= Lasses Birgitta =

Swedish woman accused of witchcraft (died 1550)

Lasses Birgitta (died 1550) was an alleged Swedish witch. She was the first woman executed for sorcery in Sweden.

In April 1550, Lasses Birgitta, which means "Birgitta, Wife of Lasse", from Algutsrum in Öland, confessed to the bailiff and the secretary on Kalmar Castle that she had tried to awaken a dead man in Kastlösa cemetery at midnight.

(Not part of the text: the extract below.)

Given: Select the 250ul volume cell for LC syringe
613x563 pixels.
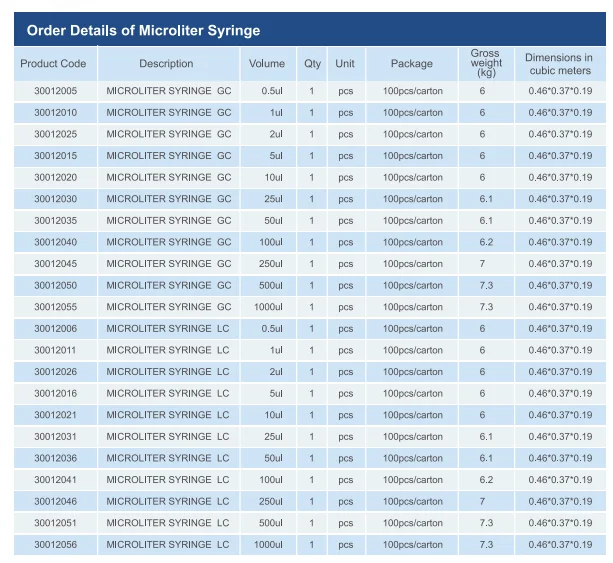Looking at the screenshot, I should (x=270, y=502).
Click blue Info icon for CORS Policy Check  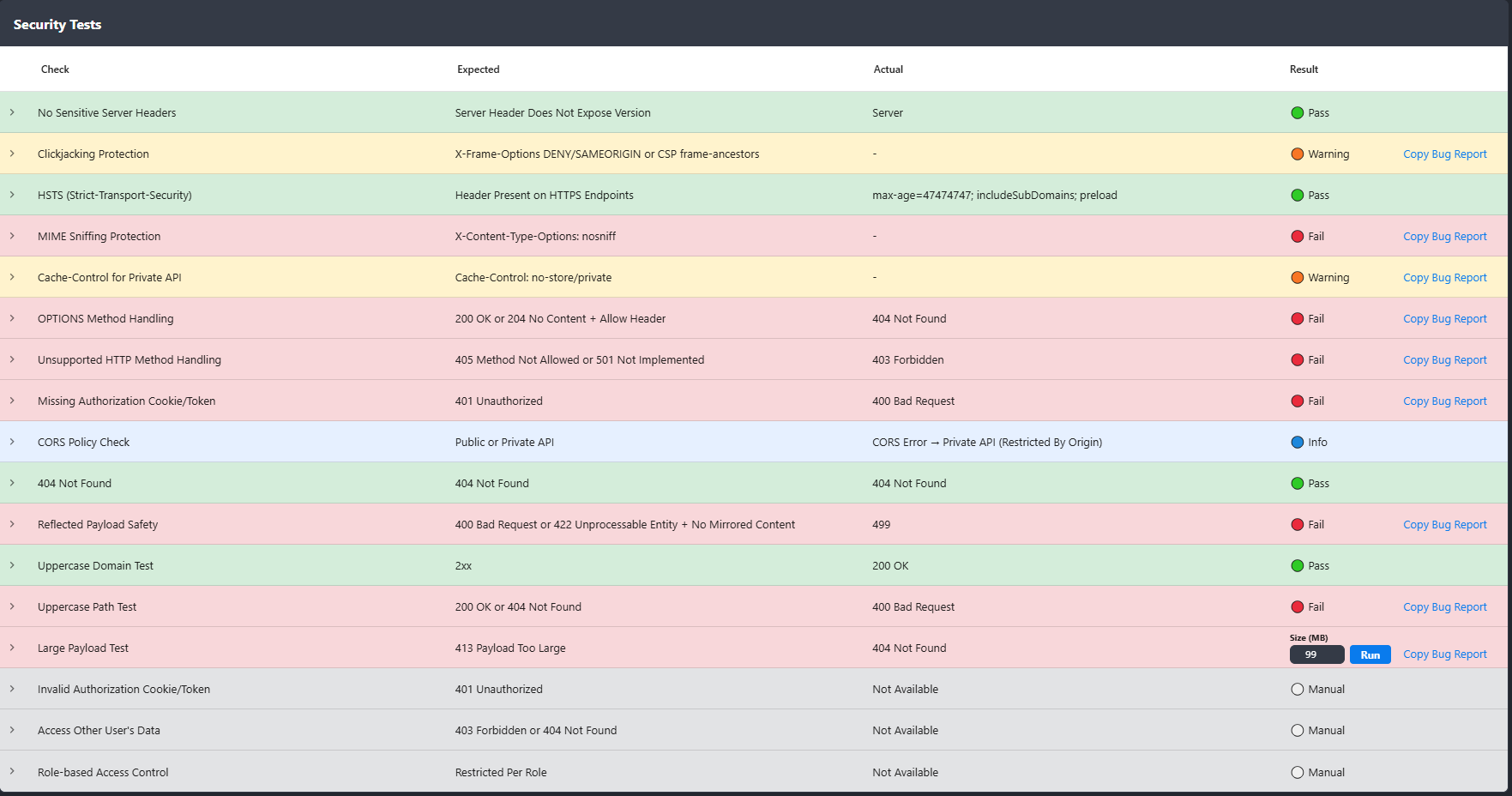[1297, 443]
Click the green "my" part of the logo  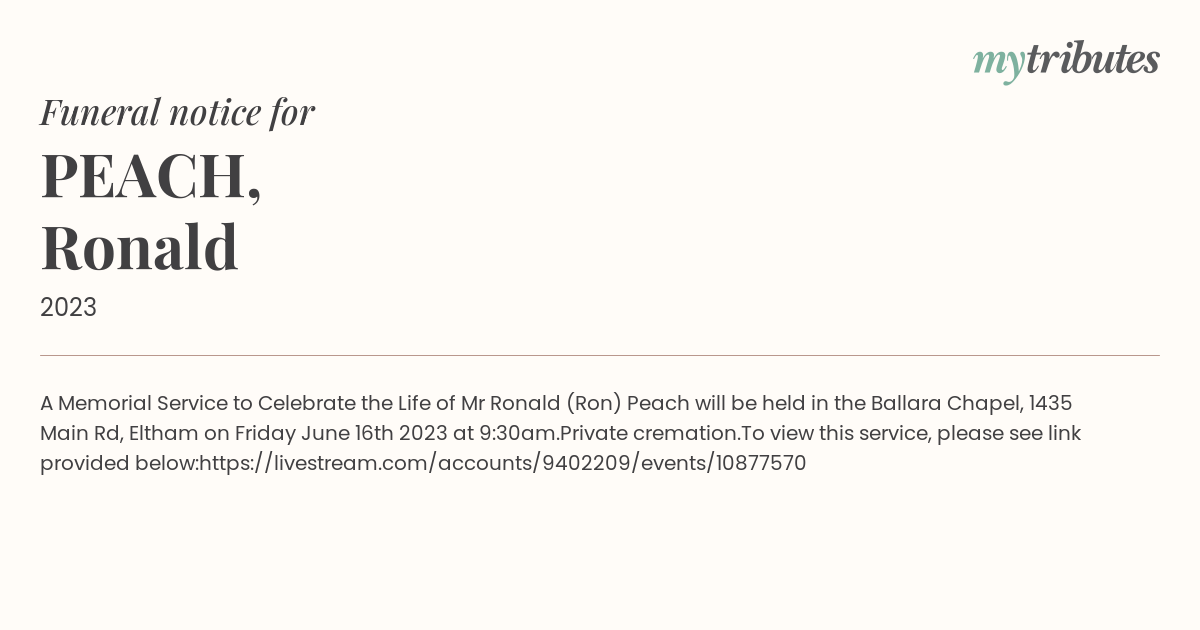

One night, Birgitta and two men had entered the church yard with the intent of awakening one of the dead by magic. Birgitta had passed the place in a circle three times and then blew through the keyhole of the church until it opened. She had tried to get a hold of the stole, but did not find it and had to leave, after which she locked the door the same way she entered it. After another attempt on a different occasion, she had succeeded in getting the stole, passed the church three times against the sun, renounced God and swore herself to the Devil. The court judged Birgitta as guilty of sorcery and sentenced her to death by decapitation. The men who accompanied her were given a fine.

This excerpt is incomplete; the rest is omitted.